원저 : 심폐소생술 후 생존 퇴원한 환자들의 중장기 예후 평가와 신경학적, 정신적, 사회적 결손의 종류

2013 
Purpose: Anoxic neurologic deficits are an important cause of morbidity and mortality in post-cardiac arrest patients. Cardiopulmonary resuscitation (CPR), a series of life-saving actions, improve the chance of survival following cardiac arrest; however, there are few reports on neuropsychiatric function in patients successfully resuscitated after cardiac arrest. We conducted this study to evaluate the long-term neurologic, psychiatric, and social deficits in post-cardiac arrest patients.
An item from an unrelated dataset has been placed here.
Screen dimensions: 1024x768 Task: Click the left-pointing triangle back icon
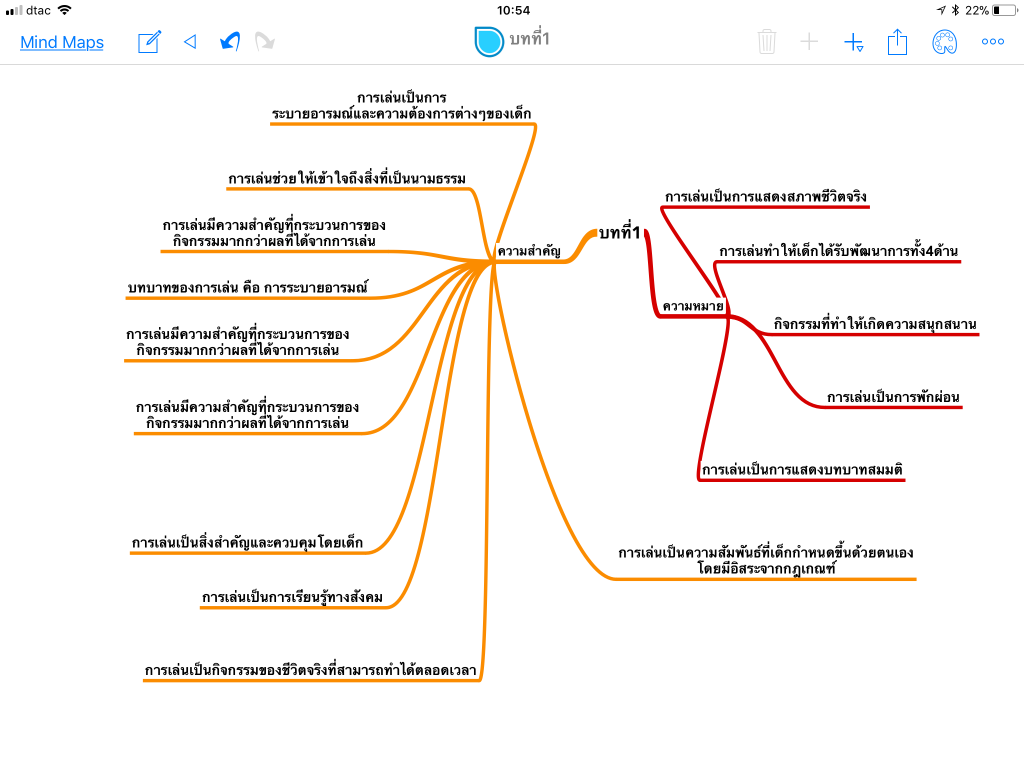pyautogui.click(x=190, y=42)
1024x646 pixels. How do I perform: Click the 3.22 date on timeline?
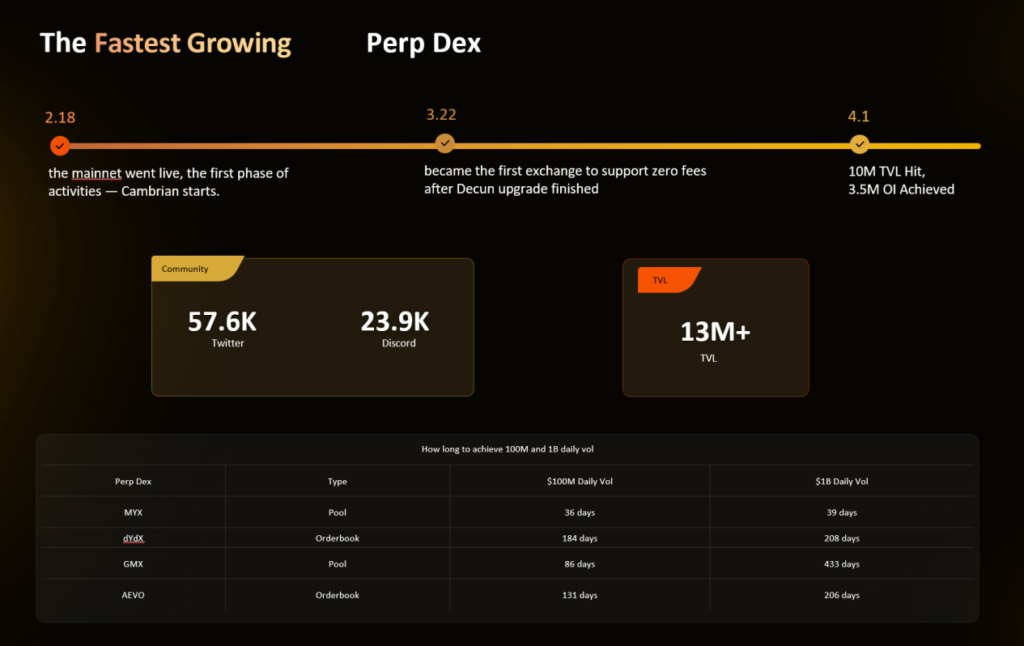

Methods: We reviewed medical records from eight university hospitals from January 2009 to December 2009. Patients, older than 14 years old, successfully resuscitated after cardiac arrest and with a cerebral performance category scale (CPC) 1 or 2 were enrolled. Among 56 included patients, the mean age was 57 years old and 37 patients were male. Forty-two cases were presumed to have cardiac etiology and 14 were considered to have a non-cardiac etiology. The initially recorded rhythms, in 50% of patients, were ventricular fibrillation and pulse-less ventricular tachycardia. The mean length of a hospital stay was 30 days. Results: At hospital discharge, 51 patients (91.1%) with successful resuscitation showed CPC 1 and 5 patients (8.9%) showed CPC 2. Twenty-four (42.9%) patients suffered from a variety of neuro-psychosocial deficits, such as memory disturbances, attention deficits, post-traumatic stress disorder, and difficulty initiating exercise. Conclusion: Despite successful resuscitation, a considerable number of patients complained of various neuro-psychiatric deficits. The most common neuro-psychosocial deficits were disturbances in short-term memory.